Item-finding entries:
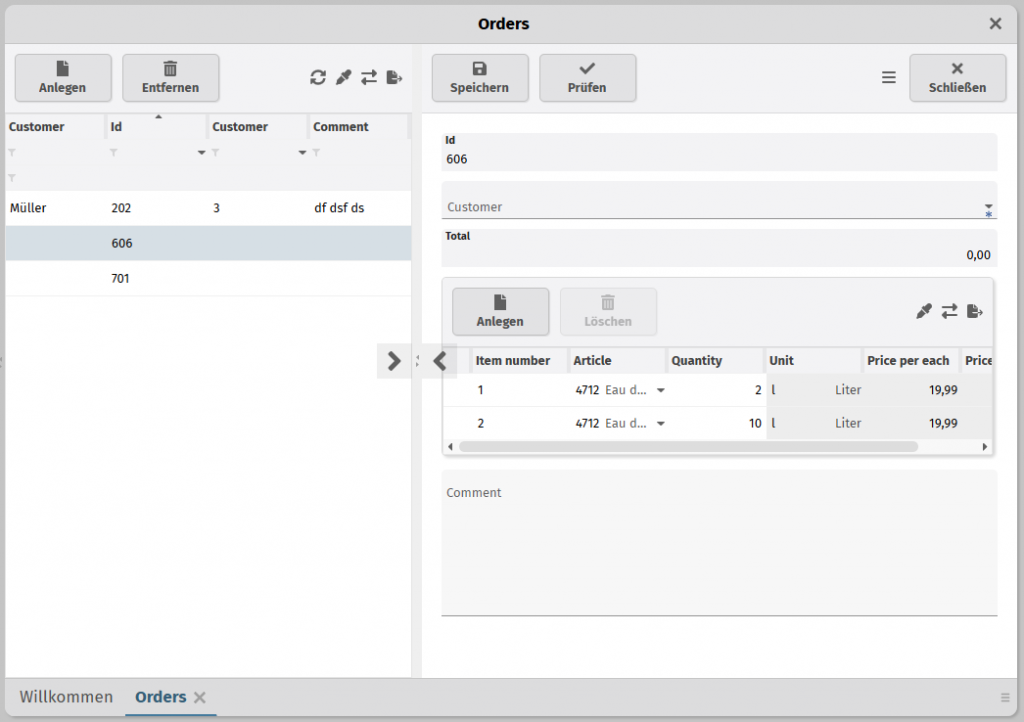Click the swap arrows icon in items toolbar
The image size is (1024, 722).
pyautogui.click(x=949, y=312)
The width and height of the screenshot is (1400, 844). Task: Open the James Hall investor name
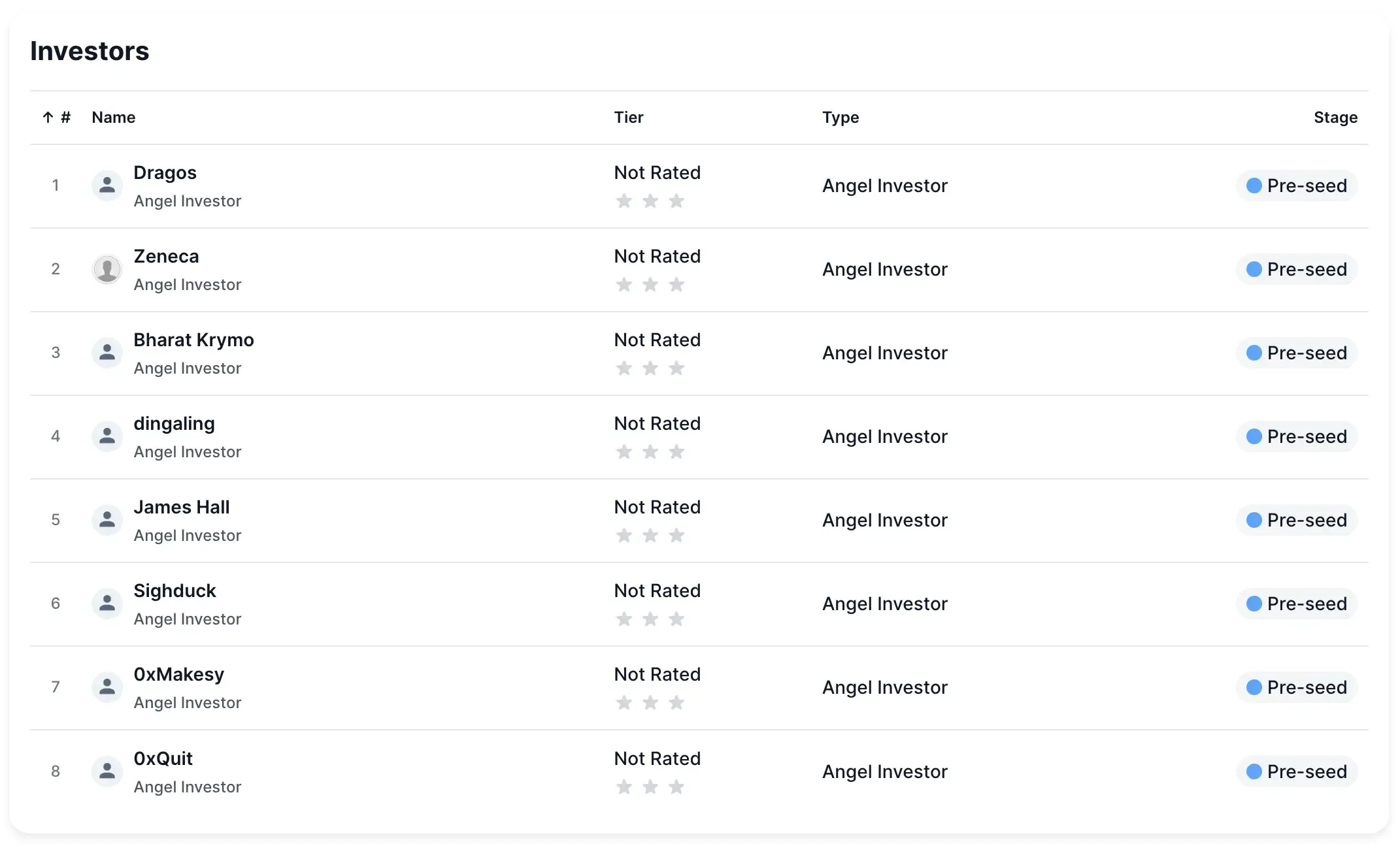pos(182,508)
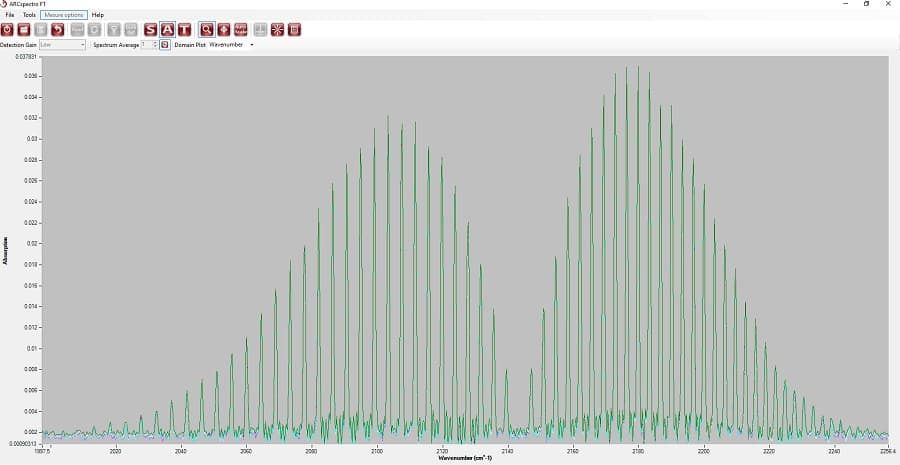The height and width of the screenshot is (465, 900).
Task: Click the Spectrum Average value field
Action: pyautogui.click(x=146, y=45)
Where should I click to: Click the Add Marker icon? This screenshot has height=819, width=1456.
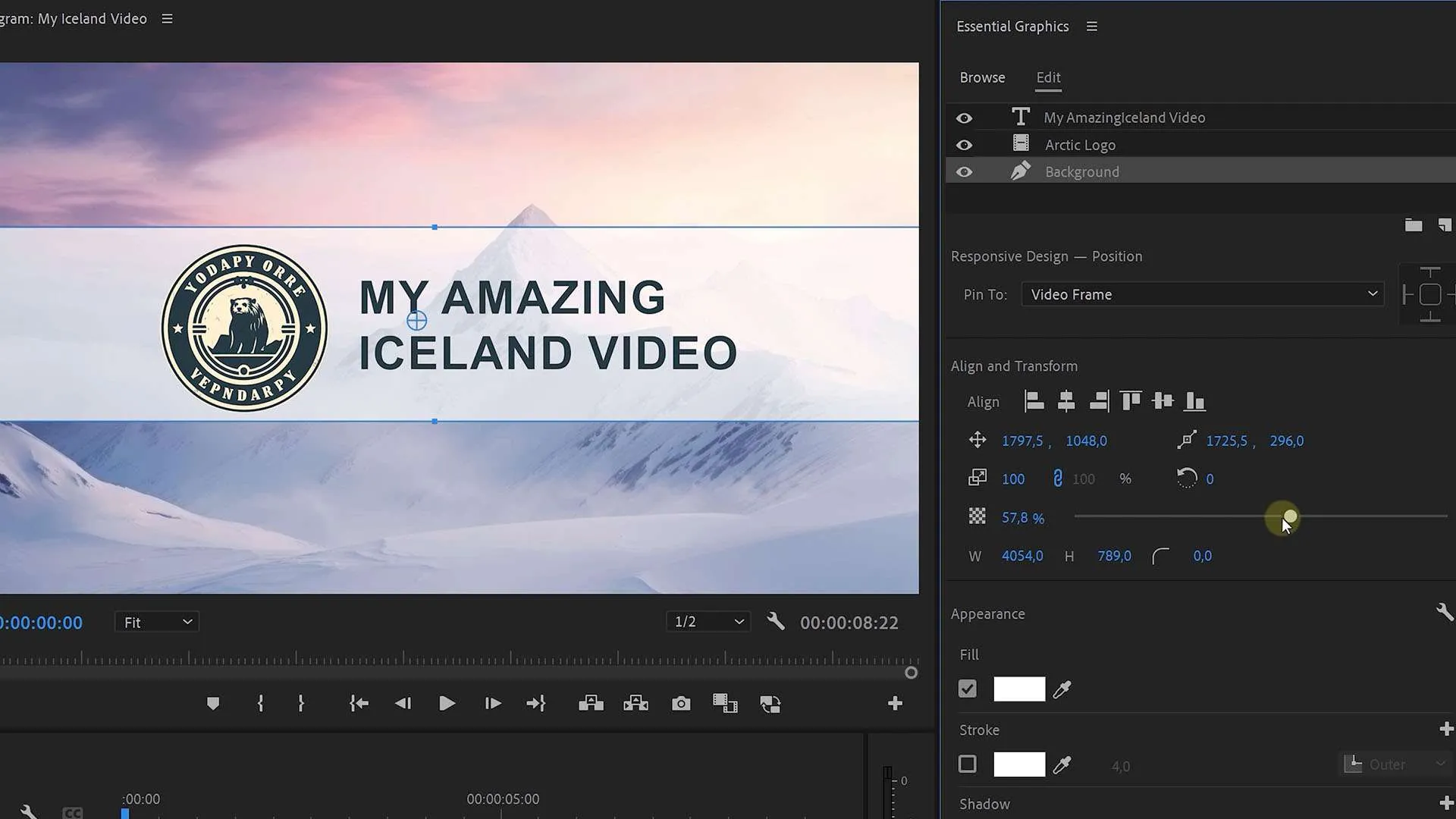[213, 704]
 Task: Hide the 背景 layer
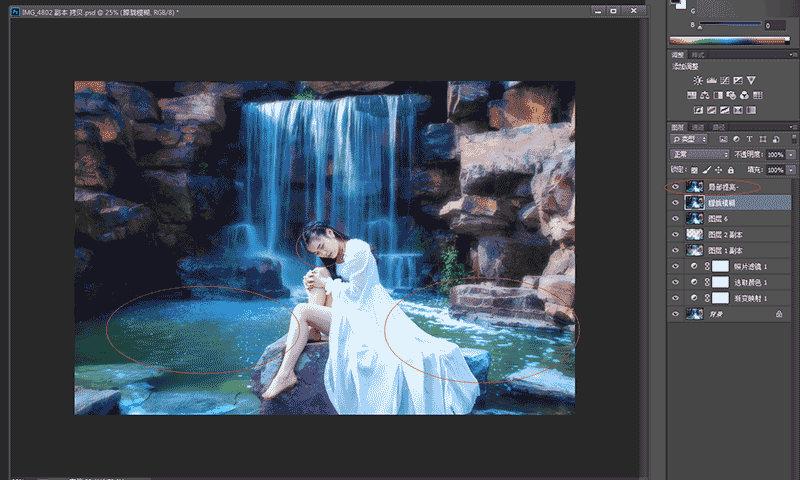(675, 314)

- _THE REQUEST_
Format all the entries above as a numbered list with one line per item. Leave out any blank lines and the pictures.

- _FINAL RESULT_
1. Click the swap arrows icon in items toolbar
2. The image size is (1024, 722).
3. pyautogui.click(x=949, y=312)
4. The width and height of the screenshot is (1400, 844). Task: Open the James Hall investor name
5. pos(182,508)
6. The height and width of the screenshot is (465, 900).
7. Task: Click the Spectrum Average value field
8. Action: pyautogui.click(x=146, y=45)
9. Where should I click to: Click the Add Marker icon? This screenshot has height=819, width=1456.
10. [213, 704]
11.  Task: Hide the 背景 layer
12. (675, 314)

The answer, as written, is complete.